El miércoles, en una emisora de radio me preguntaron cómo había sido mi 23F. No me lo esperaba, así que tuve que ir preguntándole a mi memoria cómo fue aquello según iba explicándolo, porque realmente hacía mucho tiempo que no evocaba esos momentos. Al contarlo, me fui dando cuenta de qué diferentes son estos tiempos de aquellos, de cómo es que hemos conseguido que pasen cuarenta años sin que nadie quiera salvarnos por medio de las armas, como ocurrió en aquella nefasta ocasión. Hoy voy a escribir aquí el relato de una tarde noche, que fue terriblemente agitada, porque creo que es necesario que unos lo recuerden y que otros lo conozcan. Mis vivencias pueden ser, quizás, significativas y parecidas a las que mucha gente vivió, y por ello voy a procurar no dar muchos nombres para que resulte lo más aplicable posible a esas otras experiencias.

Por aquel entonces yo era jefe de Estudios de un instituto de Cartagena. Cuando se produjo el ataque al Congreso, el centro estaba lleno de alumnos. Los directivos enseguida acordamos que donde estarían mejor los chicos y las chicas era en su casa, con su familia, en unos momentos tan preocupantes, así que me dispuse a pasar aula por aula. Hice la misma operación en cada una: entrar y explicarles la situación del modo menos alarmante posible, diciéndoles que sus padres seguro que querrían tenerlos en casa. Si había alguien que tenía problemas de transporte –muchos de ellos venían de pedanías más o menos cercanas – llamaba por teléfono a su familia para que vinieran a recogerlos o también se dio el caso de que algunos profesores se ofrecieran a llevarlos en sus coches a los domicilios de los chicos y chicas que no pudieron contactar.

El centro se quedó vacío y solo estábamos ya el director y yo mismo, sentados en su despacho, descansando un poco de aquella tarde infernal, cuando se abrió la puerta y vimos que un profesor, un hombre bastante mayor, entraba, decía ‘hola’ y se sentaba directamente en una silla. El director le preguntó que si quería algo y él dijo, con un tono bastante agrio, que había recibido una llamada de Madrid, y que le habían ordenado que estuviera allí sin moverse porque recibiría por teléfono órdenes sobre ‘lo que había que hacer’. Cuando escuchamos aquello – quítennos cuarenta años – los dos nos acercamos a él con aspecto bastante amenazador y le dijimos que se fuera de allí inmediatamente.
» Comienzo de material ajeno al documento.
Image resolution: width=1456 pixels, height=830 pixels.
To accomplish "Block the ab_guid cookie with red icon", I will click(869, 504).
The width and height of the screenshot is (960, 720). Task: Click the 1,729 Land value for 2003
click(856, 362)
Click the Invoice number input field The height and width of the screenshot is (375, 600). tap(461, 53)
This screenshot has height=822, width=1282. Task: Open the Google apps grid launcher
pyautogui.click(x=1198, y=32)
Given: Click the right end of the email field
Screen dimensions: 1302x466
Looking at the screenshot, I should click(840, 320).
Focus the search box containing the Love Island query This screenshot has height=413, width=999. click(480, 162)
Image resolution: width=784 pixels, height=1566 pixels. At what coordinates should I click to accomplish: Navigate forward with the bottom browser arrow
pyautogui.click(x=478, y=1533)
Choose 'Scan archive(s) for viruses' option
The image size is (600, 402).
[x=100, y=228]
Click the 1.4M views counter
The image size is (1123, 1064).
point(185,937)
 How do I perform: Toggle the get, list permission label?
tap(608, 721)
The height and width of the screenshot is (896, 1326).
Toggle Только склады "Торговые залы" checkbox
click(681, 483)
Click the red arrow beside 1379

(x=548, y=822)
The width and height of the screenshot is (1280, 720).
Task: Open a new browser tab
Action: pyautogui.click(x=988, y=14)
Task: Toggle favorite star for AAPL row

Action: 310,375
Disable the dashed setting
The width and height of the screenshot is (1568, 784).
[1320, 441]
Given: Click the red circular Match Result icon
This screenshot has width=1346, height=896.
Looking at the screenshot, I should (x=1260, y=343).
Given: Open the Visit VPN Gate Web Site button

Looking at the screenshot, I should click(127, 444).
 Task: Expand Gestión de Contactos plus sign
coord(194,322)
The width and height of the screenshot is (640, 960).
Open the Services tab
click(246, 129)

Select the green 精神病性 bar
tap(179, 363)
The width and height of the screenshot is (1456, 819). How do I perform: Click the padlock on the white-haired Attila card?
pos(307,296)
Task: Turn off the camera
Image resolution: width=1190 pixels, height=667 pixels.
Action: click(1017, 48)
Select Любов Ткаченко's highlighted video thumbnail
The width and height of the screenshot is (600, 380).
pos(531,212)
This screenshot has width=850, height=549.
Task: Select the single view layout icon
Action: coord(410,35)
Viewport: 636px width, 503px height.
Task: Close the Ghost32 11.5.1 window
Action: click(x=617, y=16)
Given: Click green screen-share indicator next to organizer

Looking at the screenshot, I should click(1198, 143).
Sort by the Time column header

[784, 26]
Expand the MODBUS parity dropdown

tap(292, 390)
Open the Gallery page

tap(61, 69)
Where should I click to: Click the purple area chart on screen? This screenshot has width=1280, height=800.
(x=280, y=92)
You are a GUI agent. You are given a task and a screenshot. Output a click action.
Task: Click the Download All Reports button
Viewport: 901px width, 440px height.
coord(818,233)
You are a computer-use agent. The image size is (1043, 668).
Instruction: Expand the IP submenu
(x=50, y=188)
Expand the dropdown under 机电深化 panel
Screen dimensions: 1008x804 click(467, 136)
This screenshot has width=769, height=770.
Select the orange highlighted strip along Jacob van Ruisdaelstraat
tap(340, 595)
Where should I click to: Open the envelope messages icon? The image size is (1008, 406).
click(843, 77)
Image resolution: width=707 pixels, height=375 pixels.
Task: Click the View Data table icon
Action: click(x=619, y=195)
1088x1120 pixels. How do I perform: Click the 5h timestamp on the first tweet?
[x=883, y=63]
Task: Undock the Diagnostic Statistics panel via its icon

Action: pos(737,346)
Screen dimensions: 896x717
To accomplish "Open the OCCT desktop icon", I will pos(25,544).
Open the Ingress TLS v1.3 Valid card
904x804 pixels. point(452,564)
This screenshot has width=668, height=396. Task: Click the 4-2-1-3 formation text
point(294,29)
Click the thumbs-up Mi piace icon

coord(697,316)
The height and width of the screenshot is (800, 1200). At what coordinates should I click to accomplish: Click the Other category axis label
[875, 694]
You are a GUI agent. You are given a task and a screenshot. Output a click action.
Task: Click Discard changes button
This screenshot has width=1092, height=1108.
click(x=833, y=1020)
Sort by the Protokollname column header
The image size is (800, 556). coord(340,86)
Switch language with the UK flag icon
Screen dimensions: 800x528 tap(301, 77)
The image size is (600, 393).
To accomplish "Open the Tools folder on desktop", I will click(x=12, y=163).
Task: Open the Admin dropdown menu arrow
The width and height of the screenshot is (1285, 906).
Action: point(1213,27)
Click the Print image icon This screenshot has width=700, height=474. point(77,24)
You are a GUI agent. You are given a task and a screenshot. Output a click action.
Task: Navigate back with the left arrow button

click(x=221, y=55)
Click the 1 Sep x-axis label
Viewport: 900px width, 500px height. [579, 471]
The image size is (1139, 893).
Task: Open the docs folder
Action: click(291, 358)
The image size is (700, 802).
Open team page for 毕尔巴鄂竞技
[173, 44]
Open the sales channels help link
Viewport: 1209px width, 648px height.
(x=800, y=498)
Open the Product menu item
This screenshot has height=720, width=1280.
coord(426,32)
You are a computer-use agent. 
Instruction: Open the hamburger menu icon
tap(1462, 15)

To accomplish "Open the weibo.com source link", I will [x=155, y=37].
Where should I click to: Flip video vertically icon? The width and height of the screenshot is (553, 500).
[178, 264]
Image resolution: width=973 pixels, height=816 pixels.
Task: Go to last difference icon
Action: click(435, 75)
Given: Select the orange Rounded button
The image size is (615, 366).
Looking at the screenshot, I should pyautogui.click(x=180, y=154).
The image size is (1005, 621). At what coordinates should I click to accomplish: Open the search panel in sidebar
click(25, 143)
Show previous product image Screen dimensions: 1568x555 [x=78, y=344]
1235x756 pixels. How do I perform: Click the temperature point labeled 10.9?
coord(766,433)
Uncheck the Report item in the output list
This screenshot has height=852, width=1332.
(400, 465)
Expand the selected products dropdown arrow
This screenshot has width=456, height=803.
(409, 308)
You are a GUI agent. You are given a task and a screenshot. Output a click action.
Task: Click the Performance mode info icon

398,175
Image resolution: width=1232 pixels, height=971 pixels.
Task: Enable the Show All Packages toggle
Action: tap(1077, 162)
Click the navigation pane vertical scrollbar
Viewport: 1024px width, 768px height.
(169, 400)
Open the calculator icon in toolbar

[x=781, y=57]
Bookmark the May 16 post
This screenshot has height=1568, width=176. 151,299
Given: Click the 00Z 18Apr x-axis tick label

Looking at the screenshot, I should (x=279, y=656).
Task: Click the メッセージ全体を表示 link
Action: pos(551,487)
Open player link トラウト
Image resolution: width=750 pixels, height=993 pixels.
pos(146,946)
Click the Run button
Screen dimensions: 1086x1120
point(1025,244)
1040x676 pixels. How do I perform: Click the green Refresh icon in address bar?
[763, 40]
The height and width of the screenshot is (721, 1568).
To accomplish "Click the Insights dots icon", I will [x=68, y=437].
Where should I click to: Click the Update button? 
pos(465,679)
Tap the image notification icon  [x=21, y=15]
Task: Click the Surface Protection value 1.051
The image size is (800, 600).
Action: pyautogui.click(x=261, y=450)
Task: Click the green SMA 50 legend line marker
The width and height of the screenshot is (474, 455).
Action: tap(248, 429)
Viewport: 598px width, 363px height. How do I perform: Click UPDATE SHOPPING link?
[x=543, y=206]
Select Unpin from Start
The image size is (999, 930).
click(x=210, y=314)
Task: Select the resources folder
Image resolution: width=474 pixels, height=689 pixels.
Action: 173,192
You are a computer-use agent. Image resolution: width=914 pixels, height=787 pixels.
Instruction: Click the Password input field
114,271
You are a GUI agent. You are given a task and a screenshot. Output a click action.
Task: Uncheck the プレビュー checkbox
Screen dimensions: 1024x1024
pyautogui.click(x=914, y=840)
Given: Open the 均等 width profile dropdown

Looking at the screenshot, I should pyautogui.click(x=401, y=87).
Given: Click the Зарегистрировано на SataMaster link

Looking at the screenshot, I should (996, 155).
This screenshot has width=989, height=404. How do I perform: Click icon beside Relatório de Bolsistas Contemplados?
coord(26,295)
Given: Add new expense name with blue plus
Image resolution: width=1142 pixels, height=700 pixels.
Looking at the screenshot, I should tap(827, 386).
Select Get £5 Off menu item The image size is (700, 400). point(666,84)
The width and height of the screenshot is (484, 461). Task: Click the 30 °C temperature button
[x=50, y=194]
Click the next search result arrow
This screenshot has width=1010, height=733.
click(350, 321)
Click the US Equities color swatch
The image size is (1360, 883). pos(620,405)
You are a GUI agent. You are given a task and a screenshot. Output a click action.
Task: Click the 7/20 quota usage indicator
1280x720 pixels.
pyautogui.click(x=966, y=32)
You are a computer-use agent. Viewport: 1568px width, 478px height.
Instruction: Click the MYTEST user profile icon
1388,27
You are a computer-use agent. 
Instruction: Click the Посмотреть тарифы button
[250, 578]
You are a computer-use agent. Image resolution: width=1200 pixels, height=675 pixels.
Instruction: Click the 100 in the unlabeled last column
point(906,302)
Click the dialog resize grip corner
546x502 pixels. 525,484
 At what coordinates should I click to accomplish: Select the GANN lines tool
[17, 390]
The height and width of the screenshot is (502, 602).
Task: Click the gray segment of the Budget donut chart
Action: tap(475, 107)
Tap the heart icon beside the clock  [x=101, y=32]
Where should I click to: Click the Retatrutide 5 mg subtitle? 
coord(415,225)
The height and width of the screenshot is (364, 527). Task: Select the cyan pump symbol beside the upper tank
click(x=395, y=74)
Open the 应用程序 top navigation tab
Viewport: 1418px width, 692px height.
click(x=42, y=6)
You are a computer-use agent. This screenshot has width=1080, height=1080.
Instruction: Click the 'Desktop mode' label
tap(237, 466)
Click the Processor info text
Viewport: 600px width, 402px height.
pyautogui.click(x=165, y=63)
Él hizo un gesto raro de llevarse la mano al interior de su americana, pero enseguida se puso en pie diciendo que nos arrepentiríamos de esto, y, con amenazas claras, salió y se marchó del instituto. Aunque no llegamos a verla, siempre pensamos que llevaba un arma.

En aquel momento, nos llegó por fax el edicto del general Milans del Bosch que afectaba a toda la Región Militar y por lo tanto a Cartagena. Miramos papeles y leyes, y entonces nos dimos cuenta que estábamos militarizados y que nos afectaba como directivos de un centro oficial. Teníamos incluso distintas categorías dentro del rango militar, y yo, que en la mili solo llegué a cabo, resultaba que ya era un oficial. Muy preocupados, cerramos el centro y cada uno se fue a su casa donde nuestras familias nos esperaban con más preocupación todavía.

Cuando conducía camino de mi casa escuché un ruido de motores muy fuerte a lo lejos. Luego supe que eran los tanques que habían comenzado a salir de su acuartelamiento de Tentegorra, aunque enseguida se volvieron a su base. En cuanto llegué, comencé a llamar por teléfono a todos los amigos que pensé que podrían sentirse en peligro por sus ideas políticas, o incluso su militancia en partidos ofreciéndoles mi estudio por si querían desaparecer de momento.

Todos estaban ya escondidos en distintas localizaciones. Todos, menos uno, el por entonces alcalde de Cartagena, mi amigo Enrique Escudero de Castro, que a mi llamada respondió con estas palabras: ‘Gracias, pero me voy ahora mismo al Ayuntamiento, me sentaré en mi despacho y ordenaré encender todas las luces, interiores y exteriores. A ver si tienen narices a venir a detener al alcalde democrático de Cartagena. Si quieres, vente aquí conmigo y charlamos y nos tomamos algo’. Y así lo hizo él. Yo me quedé en mi casa, con mi mujer y mis cuatro hijos, que estaban bastante asustados. Y, cuando salió el rey, me acosté.